Untuk pemain lama, kami punya data-datanya. Nah, kalau pemain baru, saya hanya punya data penunjang medis yang terkadang tidak sesuai.
Biasanya, pelatih sudah naksir banget kepada kemampuan si pemain. Ia minta supaya pemain tersebut segera dikontrak.
Ternyata setelah dicek, kondisinya rentan atau punya cedera tetapi belum pulih. Problem seperti itu sering terjadi.
Awal merintis karier sebagai fisioterapis, saya bingung ketika menghadapi permasalahan tersebut.
Paradigmanya, cara main pemain sesuai konsep tim, pelatih telanjur suka, tetapi data penunjang medis ternyata sekadar formalitas.
Kendati demikian, sepak bola Indonesia semakin maju.
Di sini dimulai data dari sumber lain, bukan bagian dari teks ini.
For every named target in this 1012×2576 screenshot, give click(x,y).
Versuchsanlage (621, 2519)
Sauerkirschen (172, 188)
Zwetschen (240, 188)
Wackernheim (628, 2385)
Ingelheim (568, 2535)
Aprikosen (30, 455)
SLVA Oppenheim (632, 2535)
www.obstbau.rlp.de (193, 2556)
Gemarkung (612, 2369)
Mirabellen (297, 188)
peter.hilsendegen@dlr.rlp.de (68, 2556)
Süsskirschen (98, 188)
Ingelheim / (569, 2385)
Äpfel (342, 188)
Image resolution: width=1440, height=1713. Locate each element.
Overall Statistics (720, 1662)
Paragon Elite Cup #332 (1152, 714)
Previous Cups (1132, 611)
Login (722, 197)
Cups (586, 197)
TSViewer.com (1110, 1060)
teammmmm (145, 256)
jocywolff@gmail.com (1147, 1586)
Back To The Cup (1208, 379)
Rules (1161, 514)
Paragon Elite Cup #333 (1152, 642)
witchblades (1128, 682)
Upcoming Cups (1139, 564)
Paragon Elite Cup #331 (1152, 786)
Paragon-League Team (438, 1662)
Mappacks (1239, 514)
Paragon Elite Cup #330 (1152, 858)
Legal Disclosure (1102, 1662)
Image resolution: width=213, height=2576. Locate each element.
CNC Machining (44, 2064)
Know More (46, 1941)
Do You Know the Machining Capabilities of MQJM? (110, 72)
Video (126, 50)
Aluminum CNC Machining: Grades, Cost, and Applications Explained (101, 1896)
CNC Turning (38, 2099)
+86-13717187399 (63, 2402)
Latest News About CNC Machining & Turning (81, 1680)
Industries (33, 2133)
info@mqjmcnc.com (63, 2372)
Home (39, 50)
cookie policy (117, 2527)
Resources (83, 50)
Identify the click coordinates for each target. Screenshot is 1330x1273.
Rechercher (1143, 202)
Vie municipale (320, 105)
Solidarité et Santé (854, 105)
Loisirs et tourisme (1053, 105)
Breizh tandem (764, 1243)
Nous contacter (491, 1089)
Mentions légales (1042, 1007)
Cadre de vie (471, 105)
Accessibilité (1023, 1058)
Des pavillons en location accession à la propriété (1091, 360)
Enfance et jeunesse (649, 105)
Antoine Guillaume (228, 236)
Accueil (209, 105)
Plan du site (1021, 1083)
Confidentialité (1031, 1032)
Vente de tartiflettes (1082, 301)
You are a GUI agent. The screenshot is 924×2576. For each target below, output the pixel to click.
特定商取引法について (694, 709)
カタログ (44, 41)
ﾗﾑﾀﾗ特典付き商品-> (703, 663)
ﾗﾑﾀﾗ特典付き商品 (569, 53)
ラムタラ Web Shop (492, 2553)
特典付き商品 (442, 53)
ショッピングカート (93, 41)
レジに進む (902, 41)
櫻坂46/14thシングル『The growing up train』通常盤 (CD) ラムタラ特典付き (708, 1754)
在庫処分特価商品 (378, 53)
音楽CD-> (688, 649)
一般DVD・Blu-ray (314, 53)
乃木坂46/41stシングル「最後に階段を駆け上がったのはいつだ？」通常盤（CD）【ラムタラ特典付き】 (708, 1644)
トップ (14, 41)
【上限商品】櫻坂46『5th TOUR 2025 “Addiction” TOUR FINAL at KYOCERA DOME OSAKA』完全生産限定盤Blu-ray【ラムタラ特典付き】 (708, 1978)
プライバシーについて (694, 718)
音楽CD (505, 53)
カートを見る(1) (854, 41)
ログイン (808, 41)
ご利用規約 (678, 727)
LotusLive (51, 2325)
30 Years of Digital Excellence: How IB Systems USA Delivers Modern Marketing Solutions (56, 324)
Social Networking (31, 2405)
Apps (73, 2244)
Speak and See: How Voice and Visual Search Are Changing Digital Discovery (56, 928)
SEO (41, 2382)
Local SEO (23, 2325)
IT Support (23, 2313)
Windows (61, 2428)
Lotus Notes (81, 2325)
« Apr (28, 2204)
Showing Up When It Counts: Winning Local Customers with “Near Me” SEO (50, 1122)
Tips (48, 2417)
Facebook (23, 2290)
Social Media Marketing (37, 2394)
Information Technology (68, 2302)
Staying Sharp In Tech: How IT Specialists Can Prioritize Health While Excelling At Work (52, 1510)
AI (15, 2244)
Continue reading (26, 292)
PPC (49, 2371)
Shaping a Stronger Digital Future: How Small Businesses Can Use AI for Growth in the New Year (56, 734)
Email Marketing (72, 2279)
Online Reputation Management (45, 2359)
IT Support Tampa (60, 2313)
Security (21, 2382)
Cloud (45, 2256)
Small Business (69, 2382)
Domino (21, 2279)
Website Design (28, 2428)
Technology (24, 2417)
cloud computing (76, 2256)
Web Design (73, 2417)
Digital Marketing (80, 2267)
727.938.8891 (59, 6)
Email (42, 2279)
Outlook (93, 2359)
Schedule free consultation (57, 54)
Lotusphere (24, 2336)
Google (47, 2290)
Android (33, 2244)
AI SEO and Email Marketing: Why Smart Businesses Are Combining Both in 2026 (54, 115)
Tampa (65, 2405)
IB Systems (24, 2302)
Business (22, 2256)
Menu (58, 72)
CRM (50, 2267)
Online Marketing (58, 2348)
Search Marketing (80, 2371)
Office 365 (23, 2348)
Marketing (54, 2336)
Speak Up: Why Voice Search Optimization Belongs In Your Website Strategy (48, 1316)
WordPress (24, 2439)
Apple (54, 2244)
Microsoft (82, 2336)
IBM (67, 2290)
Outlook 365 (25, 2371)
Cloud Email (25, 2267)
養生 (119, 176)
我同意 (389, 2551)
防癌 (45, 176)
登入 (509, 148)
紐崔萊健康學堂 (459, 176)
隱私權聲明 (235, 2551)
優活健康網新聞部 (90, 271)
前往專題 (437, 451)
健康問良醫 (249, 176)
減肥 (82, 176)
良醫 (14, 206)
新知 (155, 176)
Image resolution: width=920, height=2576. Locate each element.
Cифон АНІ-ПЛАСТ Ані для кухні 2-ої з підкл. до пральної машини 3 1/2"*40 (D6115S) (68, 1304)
Kini, data medis jadi tolok ukur.
Sebut saja data cedera, organ-organ vital, serta tes darah dan urine lantaran sangat berkaitan dengan performa pemain saat berlatih maupun bermain.
Pemeriksaan medis selama pramusim benar-benar penting untuk mengecek kondisi pemain lama maupun pemain baru.
Data-data mereka akan menjadi penunjang program dan strategi tim selama latihan maupun mengarungi kompetisi.
Bagaimana peran fisioterapis ketika ada pemain cedera di lapangan?
Ada paradigma yang harus diluruskan. Saat pertandingan, fisioterapis cuma bawa es dan semprotan painkiller.
Padahal, apa yang terlihat di lapangan sebenarnya cuma 15 persen dari tugas keseluruhan seorang fisioterapis di tim.
Ketika road to match, sebelum sampai menjelang pertandingan, peran fisioterapis sangat vital.
Kalau pas pertandingan, tugas fisioterapis lebih ke manajemen darurat cedera dari ujung kuku kaki sampai ujung kepala untuk antisipasi risiko.